Source text
--- start ---

Horus Heresy Book I; Betrayal...a Curmudgeon's review.

Okay, to start I have become jaded.  Maybe I've been playing with my toy soldiers too long, maybe I'm too old or maybe a year of infant/toddler induced sleep deprivation has brought an even greater level of curmudgeon-itude to the fore, but this last year has brought me only a little GW joy.

I keep looking for that next 'thing' to bring me back into the fold, bring me a new joy in the sandbox I like to play.
I have become pessimistic in my assessments, more negative than ever in my 'anticipation' of releases and utterly unforgiving in my final analysis'.

I think no more.  It may just have taken Forge World to fix what ails me!

The Good (fluff);
-It is a cornucopia of background.  It boils down years of collected pre-Heresy/Imperial 'history' into a tome that delivers some of the most comprehensive information I have ever had in a single reference.
-It gives a sense of the Istvaan III massacre, events leading up to it and the state of the Imperium, all in one go...while sacrificing none of the 'tone' of the novels/WD articles and musings we could reference to date.
-The book delivers a comprehensive history of each Primarch, their Legions and the impact their coming together had.  It also shows the divisiveness within the Legions, as the disparate philosophies and strategies (for some) of the Terran and Homeworld Astartes are brought together into singular fighting forces...foreshadowing what was to come.
In the Legion sections alone, I was reminded of far more than I realized and introduced to newer elements that have either never been revealed, or I was never exposed to.
-It gives us a more comprehensive buildup, prosecution and disintegration of the great crusade than any one source (that I have read) can deliver in a single sitting.
-This Book delivers a rich history and background that ANY player, or hobbyist, can thoroughly enjoy.
The Good (rules);
-Quite simply, 'Betrayal' gives us the Legions.  All the rules fit.
Some things, as with all new rules sets, don't seem to initially be canon(as much as you can call a fiction based game canon)...but as you begin to read further, and see how application of units, HQ rules and 'archaeotech' begin to create a unique flavor that meshes with the Horusy Heresy novels and genre.
-Primarchs work.  Fear of 'overpowered' or 'nerfed' characters, representing these paragons of the legions, have stayed the hand of many GW designer in the past.  Not wishing to offend the masses, or create something so unplayable as to never see the table top (or sell a miniature) kept them 'off the books' as much as any drive to preserve the mystery of these figures from the past.
Forge World managed to do it.  They have delivered (at least in the first four examples) Primarchs that are both believable, exceptionally potent, yet not excessively undercosted.
Again, as with so much else in these books...they 'fit'.
-Legion character is maintained.  The feel of the Legion era is there.  Vast hordes of Astartes, specialist formations, the faint hints of the Codex to come...all these things can be found here, and more.  You can make a 'swarm' of basic bolter-marines, you can simulate modern tactical squads and you can field specialist units that make sense in an organization much larger than the standard chapters of today.
Yet with all these elements, they took care to balance things carefully.  Sure, legion 'blobs' are cheap...but they get no special/hvy options, do not have ATSKNF, and many of the other abilities that reflect modern doctrine in the Codex Astartes.

--- end ---

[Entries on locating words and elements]

--- start ---

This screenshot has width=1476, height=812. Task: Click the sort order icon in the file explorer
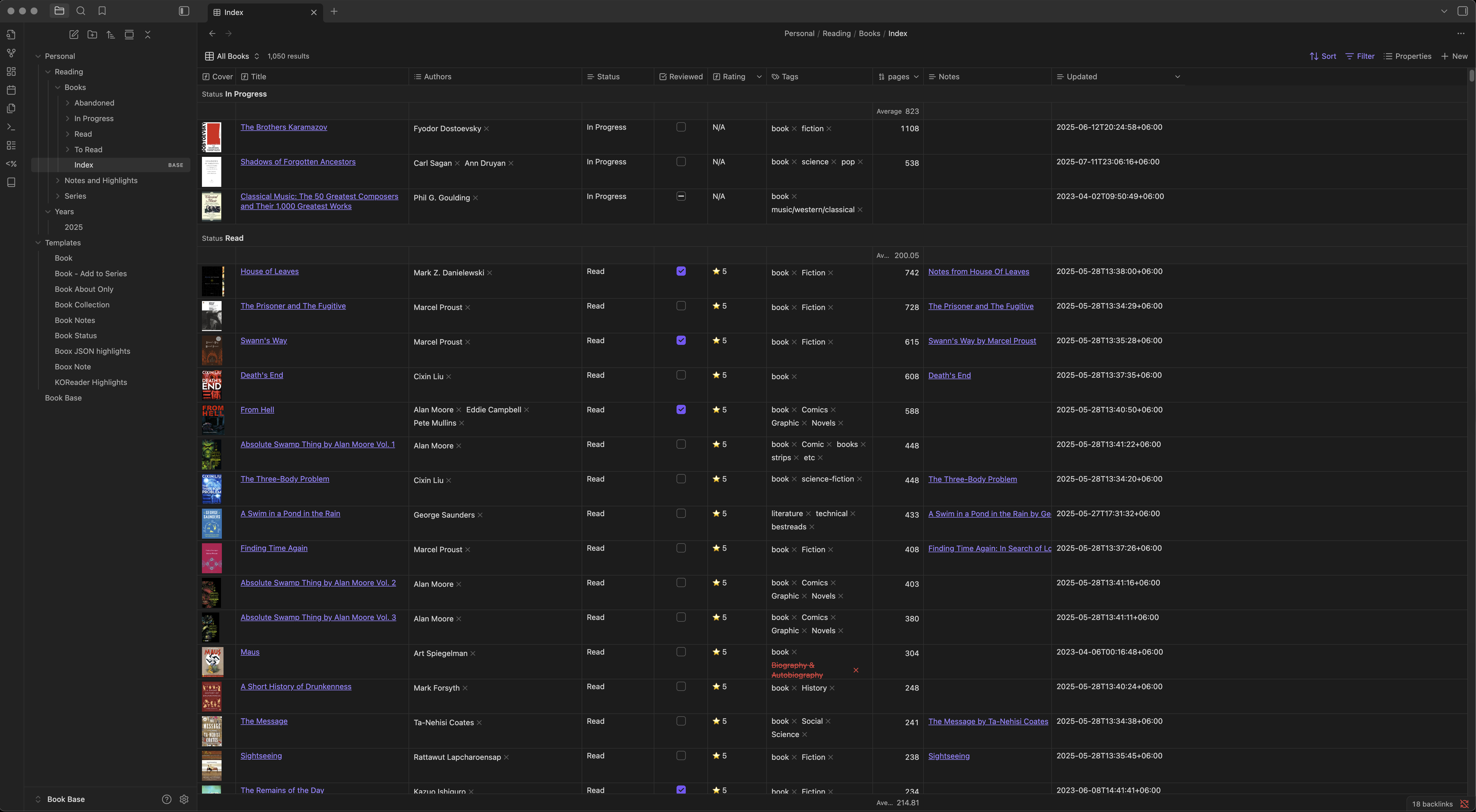coord(110,34)

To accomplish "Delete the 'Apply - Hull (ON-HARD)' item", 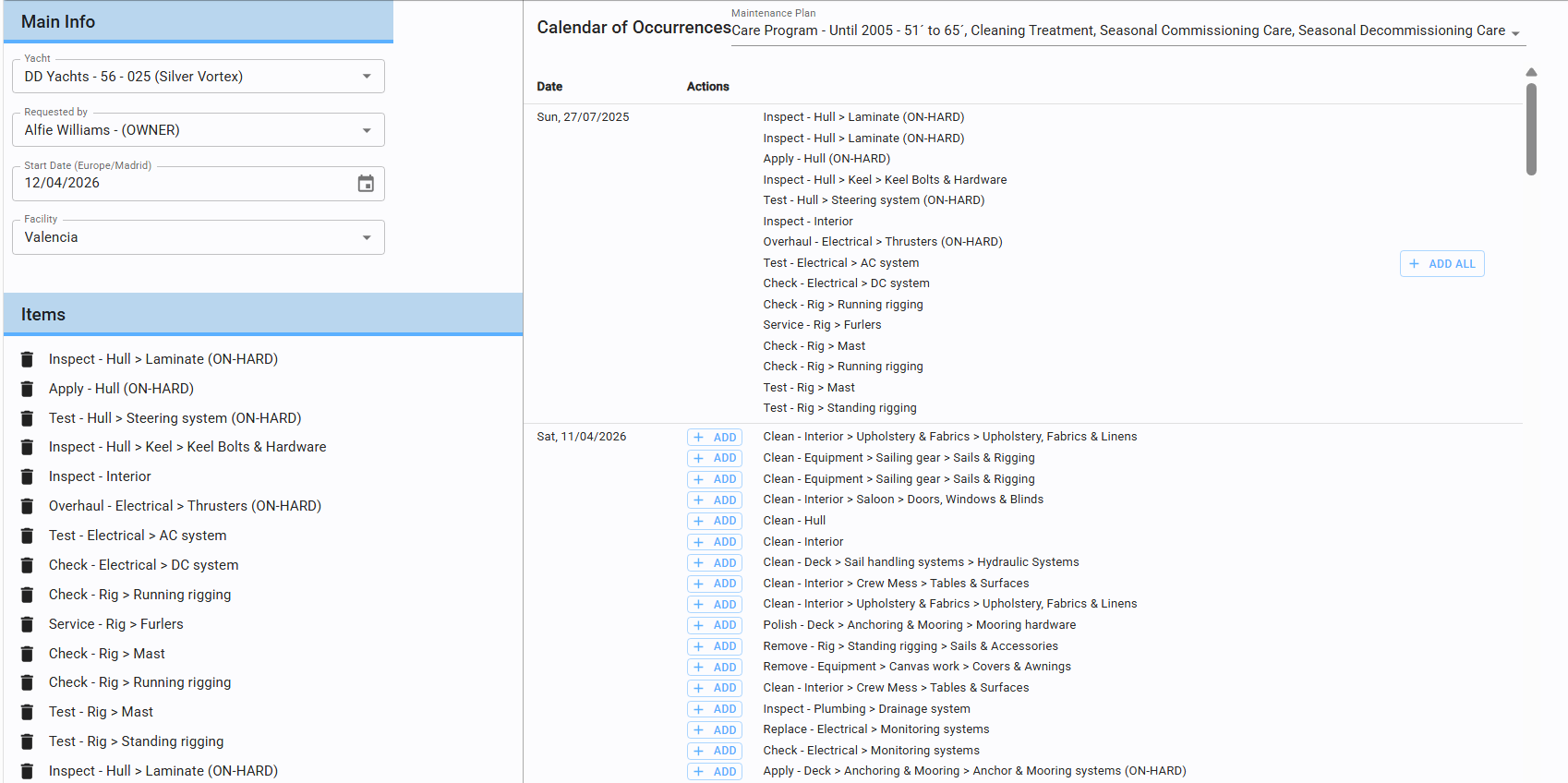I will (28, 389).
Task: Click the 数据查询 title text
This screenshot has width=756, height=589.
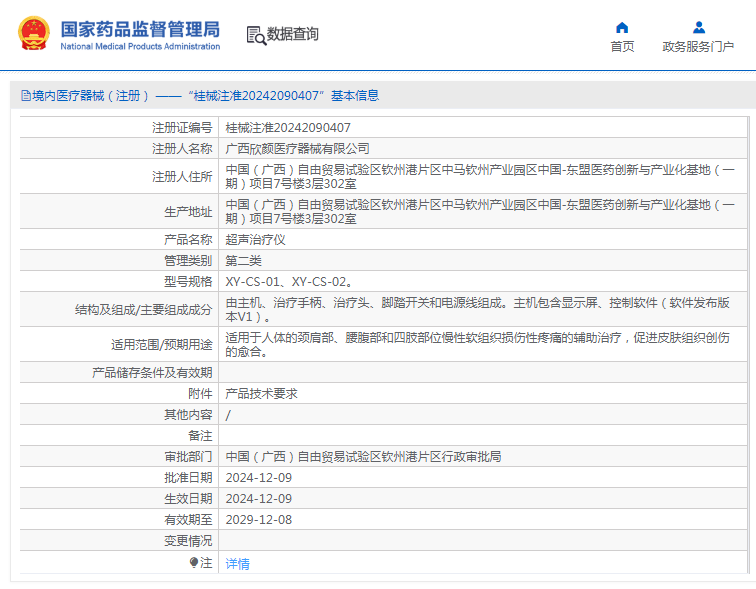Action: click(293, 34)
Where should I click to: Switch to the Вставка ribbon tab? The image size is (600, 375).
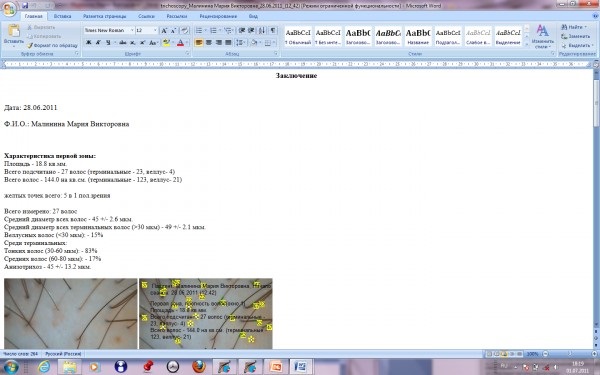click(62, 16)
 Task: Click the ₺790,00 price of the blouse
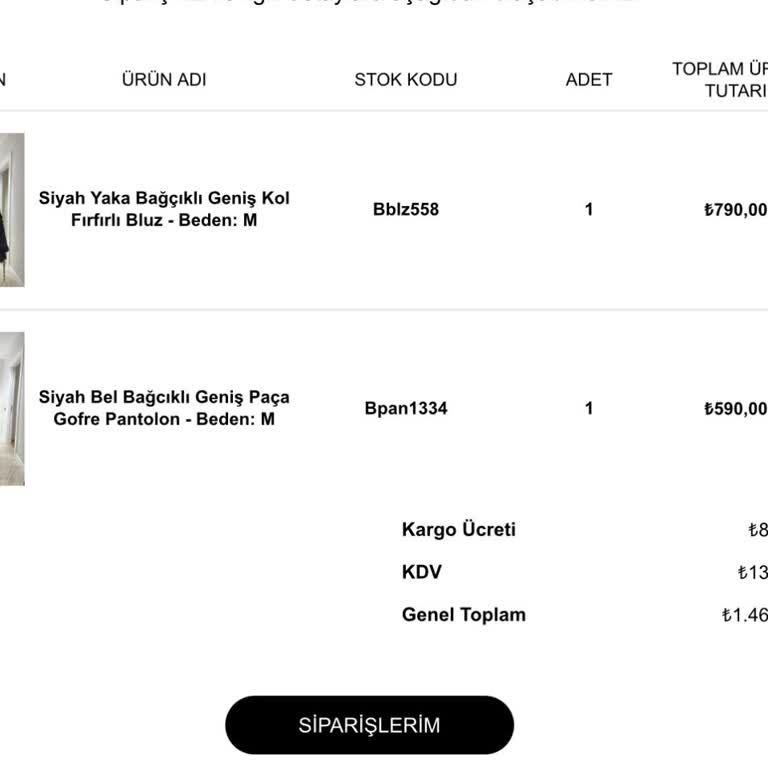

--- end ---

Instruction A
Answer these questions from the review:
(i) Which massacre does the book give a sense of?
(ii) Which company does the reviewer say may have fixed what ails them?
(iii) In how many examples does the reviewer say Forge World delivered Primarchs?
Instruction B
Write out everything in the review from "The Good (fluff);" down to "reference to date.", keeping every word unchanged.
The entries play no part in what is asked here.

Worked solution A
(i) The Istvaan III massacre.
(ii) Forge World.
(iii) The first four.

Worked solution B
The Good (fluff);
-It is a cornucopia of background.  It boils down years of collected pre-Heresy/Imperial 'history' into a tome that delivers some of the most comprehensive information I have ever had in a single reference.
-It gives a sense of the Istvaan III massacre, events leading up to it and the state of the Imperium, all in one go...while sacrificing none of the 'tone' of the novels/WD articles and musings we could reference to date.